CHAPTER VI

Since Kedzie, by the time her marriage had reached its first morning-after, had already found her brand-new husband odious, there was small hope of her learning to like him or their poverty better on close acquaintance.

When he left her for his office she missed him, and her heart warmed toward him till he came home again. He always brought new disillusionment with him. He spent his hours out of office in bewailing his luck, celebrating the hardness of the times, and proclaiming the hopelessness of his prospects.

And then one evening he arrived with so doleful a countenance that Kedzie took pity on him. She perched herself on his lap and asked him what was worrying him.

“Nothing much, honey,” he groaned, “except that I've lost my job.”

Kedzie was thunderstruck. She breathed the expletive she learned from her latest companions. “My Gawd!”
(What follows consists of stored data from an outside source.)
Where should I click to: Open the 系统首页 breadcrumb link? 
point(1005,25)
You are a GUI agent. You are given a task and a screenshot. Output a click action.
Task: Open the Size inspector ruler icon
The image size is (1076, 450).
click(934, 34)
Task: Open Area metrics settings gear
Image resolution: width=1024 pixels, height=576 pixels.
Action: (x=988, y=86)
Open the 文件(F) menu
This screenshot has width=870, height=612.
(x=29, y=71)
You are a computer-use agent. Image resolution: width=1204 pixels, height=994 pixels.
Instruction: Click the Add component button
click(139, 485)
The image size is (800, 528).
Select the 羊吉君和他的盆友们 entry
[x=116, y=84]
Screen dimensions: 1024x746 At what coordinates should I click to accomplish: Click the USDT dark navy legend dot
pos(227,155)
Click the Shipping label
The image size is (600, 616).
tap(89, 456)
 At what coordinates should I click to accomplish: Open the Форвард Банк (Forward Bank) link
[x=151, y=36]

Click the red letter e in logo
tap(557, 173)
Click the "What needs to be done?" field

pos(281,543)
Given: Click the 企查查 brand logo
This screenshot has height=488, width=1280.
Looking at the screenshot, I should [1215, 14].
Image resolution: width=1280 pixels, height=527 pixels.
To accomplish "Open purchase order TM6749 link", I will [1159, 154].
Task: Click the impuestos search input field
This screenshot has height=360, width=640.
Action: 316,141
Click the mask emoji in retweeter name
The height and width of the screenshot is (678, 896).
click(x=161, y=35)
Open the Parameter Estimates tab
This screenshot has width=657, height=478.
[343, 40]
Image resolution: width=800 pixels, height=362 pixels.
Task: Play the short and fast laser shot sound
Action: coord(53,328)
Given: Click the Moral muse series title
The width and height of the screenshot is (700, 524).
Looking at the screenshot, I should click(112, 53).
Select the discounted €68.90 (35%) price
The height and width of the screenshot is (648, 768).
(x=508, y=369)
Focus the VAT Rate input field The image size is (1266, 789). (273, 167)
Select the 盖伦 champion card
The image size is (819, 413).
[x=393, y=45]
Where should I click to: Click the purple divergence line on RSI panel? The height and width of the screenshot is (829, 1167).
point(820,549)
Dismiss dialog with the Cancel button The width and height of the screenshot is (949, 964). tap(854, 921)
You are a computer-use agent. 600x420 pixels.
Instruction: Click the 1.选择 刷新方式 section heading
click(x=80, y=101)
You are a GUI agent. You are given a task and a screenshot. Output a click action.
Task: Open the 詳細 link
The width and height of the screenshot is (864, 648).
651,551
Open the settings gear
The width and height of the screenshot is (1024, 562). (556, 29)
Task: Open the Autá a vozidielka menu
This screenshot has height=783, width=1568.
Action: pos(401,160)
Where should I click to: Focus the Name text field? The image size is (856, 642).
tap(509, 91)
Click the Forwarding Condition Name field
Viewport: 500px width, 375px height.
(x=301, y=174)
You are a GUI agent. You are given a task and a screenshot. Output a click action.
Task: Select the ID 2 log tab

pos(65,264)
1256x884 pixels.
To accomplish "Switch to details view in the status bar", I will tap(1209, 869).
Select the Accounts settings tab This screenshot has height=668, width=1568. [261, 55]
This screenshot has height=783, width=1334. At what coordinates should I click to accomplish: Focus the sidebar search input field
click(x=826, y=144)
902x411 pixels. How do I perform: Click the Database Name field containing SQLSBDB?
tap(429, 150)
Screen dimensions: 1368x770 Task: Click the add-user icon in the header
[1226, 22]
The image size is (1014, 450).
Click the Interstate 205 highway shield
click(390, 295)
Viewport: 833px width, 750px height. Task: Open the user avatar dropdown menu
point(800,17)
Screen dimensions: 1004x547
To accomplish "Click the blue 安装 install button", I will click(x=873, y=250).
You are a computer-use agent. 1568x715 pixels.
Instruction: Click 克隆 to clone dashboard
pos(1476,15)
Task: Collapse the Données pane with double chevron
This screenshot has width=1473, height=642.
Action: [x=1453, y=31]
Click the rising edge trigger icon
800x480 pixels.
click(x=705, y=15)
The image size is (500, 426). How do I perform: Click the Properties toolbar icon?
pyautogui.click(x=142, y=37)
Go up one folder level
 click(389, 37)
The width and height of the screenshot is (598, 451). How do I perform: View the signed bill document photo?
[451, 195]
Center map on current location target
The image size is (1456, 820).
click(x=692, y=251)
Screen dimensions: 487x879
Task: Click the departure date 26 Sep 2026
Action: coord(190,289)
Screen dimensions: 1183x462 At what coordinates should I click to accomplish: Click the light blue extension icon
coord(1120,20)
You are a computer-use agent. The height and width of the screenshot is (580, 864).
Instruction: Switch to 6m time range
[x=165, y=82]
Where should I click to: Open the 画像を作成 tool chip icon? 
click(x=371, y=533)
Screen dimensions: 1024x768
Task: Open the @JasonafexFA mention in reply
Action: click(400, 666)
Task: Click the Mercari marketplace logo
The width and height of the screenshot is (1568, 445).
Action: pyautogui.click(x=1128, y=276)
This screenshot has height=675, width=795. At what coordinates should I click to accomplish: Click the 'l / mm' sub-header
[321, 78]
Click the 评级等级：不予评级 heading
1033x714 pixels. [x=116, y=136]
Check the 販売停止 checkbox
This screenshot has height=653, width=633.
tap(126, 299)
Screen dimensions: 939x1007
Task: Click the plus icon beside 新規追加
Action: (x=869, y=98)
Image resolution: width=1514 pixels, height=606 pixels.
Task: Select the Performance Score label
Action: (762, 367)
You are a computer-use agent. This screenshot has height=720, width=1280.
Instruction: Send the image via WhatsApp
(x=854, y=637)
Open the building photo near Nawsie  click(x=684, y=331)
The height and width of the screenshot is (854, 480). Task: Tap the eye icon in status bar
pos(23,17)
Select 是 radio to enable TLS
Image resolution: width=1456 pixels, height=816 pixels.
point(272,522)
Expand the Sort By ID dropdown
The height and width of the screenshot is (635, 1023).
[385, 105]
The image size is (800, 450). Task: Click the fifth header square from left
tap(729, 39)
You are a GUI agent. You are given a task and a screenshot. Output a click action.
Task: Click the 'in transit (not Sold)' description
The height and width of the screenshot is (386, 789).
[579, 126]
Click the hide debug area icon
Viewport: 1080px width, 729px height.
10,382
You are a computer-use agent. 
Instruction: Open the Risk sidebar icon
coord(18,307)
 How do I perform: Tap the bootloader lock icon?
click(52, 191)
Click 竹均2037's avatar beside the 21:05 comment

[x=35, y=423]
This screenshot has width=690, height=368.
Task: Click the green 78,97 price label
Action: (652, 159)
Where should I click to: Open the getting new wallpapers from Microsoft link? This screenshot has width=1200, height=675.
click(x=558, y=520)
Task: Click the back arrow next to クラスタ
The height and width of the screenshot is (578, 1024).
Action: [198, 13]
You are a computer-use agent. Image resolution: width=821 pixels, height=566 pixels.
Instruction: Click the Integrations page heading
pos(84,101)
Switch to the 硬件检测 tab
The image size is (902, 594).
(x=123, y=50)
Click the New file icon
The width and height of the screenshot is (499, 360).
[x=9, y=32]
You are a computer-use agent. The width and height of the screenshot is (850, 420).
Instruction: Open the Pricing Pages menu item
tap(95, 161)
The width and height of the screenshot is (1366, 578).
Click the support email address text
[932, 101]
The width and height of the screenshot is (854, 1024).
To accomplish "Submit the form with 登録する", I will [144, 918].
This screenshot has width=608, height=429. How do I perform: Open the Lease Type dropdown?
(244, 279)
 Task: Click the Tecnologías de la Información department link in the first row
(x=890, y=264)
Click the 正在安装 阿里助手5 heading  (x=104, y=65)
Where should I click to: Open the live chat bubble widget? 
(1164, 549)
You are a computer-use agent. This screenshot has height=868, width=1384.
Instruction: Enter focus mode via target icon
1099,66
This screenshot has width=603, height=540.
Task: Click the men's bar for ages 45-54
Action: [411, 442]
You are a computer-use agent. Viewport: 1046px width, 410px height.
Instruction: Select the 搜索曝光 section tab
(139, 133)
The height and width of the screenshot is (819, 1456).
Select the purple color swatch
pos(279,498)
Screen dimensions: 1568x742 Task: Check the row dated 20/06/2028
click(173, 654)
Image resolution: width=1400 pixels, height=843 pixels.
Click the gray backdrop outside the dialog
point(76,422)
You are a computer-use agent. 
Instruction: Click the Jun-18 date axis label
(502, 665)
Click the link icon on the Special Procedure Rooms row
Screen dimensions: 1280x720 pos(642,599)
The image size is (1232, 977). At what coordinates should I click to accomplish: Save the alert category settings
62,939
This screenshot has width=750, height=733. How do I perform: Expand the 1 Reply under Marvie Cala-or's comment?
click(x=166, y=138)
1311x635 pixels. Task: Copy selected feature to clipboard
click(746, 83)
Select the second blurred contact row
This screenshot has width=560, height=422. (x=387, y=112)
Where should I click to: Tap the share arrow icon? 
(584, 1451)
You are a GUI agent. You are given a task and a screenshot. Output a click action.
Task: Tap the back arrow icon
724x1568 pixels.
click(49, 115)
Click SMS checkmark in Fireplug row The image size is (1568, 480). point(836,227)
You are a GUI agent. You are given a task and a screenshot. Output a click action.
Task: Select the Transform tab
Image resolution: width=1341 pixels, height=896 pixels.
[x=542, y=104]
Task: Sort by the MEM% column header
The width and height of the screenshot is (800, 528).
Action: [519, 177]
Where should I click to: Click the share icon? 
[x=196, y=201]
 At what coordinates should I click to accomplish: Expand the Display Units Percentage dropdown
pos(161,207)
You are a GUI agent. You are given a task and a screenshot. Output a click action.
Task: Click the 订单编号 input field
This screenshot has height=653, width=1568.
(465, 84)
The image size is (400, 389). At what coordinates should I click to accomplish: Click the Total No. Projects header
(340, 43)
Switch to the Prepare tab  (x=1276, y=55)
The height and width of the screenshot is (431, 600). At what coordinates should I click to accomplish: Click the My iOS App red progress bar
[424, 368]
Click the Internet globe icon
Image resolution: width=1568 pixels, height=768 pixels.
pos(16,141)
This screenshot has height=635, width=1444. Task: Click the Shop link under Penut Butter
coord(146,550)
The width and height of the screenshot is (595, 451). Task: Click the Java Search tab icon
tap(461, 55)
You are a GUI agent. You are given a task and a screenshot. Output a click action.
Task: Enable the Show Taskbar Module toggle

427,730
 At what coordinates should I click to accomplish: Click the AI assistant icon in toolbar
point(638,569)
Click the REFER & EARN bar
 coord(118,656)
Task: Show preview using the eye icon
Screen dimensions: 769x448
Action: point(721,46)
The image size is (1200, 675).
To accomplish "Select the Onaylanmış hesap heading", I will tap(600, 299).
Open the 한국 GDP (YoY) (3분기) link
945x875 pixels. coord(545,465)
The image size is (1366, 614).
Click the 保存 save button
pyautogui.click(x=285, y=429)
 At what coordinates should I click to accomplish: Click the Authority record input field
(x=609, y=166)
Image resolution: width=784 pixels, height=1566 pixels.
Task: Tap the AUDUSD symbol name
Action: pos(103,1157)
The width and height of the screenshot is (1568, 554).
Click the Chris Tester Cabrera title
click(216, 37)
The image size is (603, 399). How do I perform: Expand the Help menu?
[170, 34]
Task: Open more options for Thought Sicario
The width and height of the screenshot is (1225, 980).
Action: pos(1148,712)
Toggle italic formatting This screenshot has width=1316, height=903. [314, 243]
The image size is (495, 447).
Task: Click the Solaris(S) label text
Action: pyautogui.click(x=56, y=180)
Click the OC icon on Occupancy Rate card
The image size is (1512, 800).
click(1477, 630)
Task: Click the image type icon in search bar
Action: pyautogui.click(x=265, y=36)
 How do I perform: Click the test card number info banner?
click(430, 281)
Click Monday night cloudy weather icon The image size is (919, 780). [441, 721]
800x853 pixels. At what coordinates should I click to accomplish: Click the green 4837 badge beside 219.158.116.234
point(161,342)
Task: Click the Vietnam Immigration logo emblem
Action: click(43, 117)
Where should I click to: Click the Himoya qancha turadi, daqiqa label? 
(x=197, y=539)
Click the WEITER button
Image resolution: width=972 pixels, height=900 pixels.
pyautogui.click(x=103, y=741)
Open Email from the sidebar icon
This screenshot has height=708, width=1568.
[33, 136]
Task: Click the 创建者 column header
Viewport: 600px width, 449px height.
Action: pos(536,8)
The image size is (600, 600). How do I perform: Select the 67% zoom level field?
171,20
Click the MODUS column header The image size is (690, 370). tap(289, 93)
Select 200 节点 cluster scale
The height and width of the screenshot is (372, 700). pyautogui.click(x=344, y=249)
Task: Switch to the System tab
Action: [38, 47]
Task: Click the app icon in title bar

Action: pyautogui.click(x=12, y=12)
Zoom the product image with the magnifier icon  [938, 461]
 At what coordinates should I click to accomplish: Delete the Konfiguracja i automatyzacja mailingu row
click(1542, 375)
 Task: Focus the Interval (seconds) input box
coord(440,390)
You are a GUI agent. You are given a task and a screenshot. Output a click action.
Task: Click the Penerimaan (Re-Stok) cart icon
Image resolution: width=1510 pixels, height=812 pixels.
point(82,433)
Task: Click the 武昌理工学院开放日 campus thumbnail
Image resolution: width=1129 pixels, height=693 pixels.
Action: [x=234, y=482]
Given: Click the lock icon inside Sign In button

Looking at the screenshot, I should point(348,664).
Gilfoyle nodded dreadfully: “Business has been bad, anyway. Kalteyer, with his chewing-gum, was about our only big customer, and now he's gone bust. Yep. The bank's shut down on his loans, and he was caught with a mountain of bills on his hands. And the Breathasweeta Chewing Gum stopped selling. People didn't seem to take to the perfume idea.”

“I just hate people!” Kedzie growled, pacing the floor.

Gilfoyle went on, bitterly: “Remember how they all said I was such a genius for thinking up the name 'Breathasweeta,' and the perfumery idea? And how they liked my catch-phrase?”

Kedzie nodded.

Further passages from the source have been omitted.